EXERCISE:
Your task is to restate word for word the lines in the material below, from the one with "Task: Click the" up to and including the one with "Continue with the Next > button". Do not carry over the pictures.

RECORDS FOR THIS TASK:

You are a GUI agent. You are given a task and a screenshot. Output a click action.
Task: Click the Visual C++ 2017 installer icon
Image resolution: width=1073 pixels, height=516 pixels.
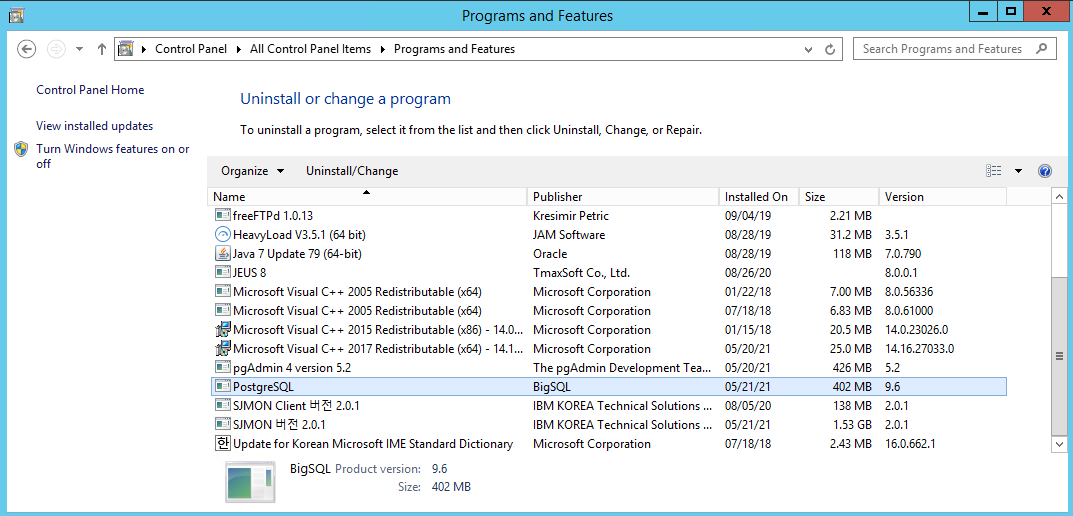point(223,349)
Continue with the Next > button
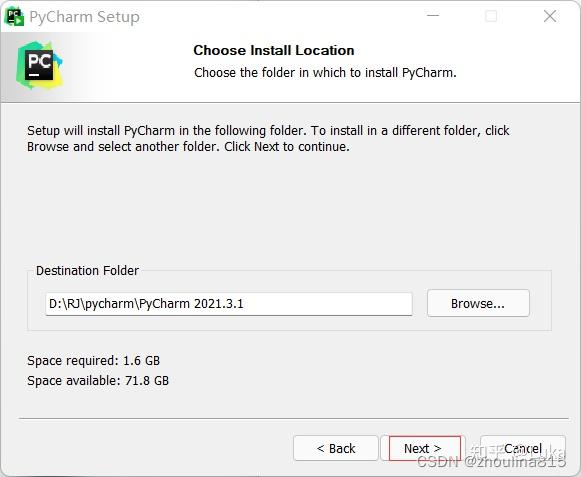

* * *

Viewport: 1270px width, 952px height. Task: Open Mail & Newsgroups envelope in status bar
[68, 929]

REPLY:
Task: Click the Visual C++ 2017 installer icon
Image resolution: width=1073 pixels, height=516 pixels.
point(223,349)
Continue with the Next > button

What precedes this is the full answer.